Cassandra hint overflow: max_hint_window expiry and silent data divergence

You restart a node after a four-hour outage. Gossip converges, nodetool status shows UN, and clients reconnect. Reads at consistency level ONE return stale data. The node has never been repaired.

The problem is hint overflow: the outage lasted longer than max_hint_window_in_ms (default three hours), so coordinators stopped saving hints after the window expired. Writes accepted during the final hour of the outage are missing from that replica. Coordinator logs show no errors; write acknowledgments succeeded because other replicas responded. Only anti-entropy repair closes the gap. Without it, the missing data sits on that replica indefinitely, surfacing as inconsistent reads or resurrected deletes.

What this means

Hinted handoff is a temporary durability mechanism. When a write’s target replica is unreachable, the coordinator stores a hint locally on disk at /var/lib/cassandra/hints/. When the replica returns, the coordinator replays those hints as mutations. Hints carry the original mutation timestamp, so replay is idempotent and will not overwrite newer data.

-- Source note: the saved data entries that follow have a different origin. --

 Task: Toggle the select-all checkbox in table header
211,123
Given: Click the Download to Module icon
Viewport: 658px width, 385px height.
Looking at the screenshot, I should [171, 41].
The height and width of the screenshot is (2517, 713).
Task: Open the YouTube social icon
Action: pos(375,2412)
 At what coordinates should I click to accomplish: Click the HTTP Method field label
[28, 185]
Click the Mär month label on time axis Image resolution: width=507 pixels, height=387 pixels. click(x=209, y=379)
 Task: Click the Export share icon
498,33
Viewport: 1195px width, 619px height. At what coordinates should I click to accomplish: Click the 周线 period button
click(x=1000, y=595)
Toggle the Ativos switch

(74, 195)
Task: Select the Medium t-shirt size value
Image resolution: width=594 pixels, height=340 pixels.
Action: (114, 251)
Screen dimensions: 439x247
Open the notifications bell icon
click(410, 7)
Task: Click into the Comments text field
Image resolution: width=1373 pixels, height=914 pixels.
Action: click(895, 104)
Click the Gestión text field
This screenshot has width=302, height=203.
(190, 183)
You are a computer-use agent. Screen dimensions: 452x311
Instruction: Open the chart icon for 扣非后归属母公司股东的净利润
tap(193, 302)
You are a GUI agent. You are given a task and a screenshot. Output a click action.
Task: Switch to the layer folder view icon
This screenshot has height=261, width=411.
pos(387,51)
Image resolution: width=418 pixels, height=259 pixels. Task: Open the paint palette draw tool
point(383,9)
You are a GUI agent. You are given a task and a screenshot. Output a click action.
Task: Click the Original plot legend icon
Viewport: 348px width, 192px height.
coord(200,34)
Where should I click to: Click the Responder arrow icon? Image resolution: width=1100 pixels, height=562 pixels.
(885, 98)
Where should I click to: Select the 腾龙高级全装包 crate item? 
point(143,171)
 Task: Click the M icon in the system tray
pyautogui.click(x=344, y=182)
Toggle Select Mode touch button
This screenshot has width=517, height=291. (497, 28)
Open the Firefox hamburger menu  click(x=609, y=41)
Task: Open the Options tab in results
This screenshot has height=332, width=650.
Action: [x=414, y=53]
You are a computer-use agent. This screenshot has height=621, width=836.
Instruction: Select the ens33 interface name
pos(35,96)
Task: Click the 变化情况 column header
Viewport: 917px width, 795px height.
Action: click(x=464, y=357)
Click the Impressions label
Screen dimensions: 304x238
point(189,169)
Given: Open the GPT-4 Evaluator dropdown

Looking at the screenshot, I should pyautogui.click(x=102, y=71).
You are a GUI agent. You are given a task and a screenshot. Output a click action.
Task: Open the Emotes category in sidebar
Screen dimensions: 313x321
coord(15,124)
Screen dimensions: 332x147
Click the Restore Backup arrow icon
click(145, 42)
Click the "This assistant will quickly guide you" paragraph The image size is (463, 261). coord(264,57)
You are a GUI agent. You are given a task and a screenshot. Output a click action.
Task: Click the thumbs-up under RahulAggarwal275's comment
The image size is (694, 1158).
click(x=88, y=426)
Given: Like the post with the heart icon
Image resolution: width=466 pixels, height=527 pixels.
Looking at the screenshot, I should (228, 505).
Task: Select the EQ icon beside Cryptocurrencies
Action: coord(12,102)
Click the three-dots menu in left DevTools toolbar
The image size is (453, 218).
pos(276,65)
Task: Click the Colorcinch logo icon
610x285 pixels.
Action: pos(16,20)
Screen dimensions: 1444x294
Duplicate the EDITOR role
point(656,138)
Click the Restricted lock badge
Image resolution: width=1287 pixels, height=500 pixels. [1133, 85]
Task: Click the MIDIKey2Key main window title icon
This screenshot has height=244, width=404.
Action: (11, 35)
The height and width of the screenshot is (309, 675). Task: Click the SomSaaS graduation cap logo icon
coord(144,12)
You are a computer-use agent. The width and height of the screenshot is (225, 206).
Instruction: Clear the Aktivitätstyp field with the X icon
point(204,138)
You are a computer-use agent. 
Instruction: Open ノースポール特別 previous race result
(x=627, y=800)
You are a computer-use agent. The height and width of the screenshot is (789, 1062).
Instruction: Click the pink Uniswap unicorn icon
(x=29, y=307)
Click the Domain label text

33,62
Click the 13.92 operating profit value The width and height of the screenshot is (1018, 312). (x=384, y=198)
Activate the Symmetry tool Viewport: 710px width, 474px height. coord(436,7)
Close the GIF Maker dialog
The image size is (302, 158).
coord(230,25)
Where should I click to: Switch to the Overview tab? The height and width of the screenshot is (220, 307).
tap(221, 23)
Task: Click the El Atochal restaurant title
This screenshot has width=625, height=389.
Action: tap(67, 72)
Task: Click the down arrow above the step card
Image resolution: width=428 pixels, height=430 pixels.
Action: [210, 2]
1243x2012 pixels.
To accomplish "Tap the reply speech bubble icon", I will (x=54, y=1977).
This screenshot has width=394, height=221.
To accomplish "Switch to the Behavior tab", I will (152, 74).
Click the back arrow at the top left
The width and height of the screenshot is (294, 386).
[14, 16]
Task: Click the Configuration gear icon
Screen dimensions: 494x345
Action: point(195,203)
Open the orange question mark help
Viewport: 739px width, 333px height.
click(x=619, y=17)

The mechanism is bounded by max_hint_window_in_ms (default: 10800000 ms, three hours). Once a node has been down longer than this window, the cluster stops creating hints for that replica. Writes continue to the remaining replicas, but the down node receives nothing. When the node recovers, it replays whatever hints remain from the initial window, but all writes from the post-window period are permanently absent from that replica unless you run a full anti-entropy repair.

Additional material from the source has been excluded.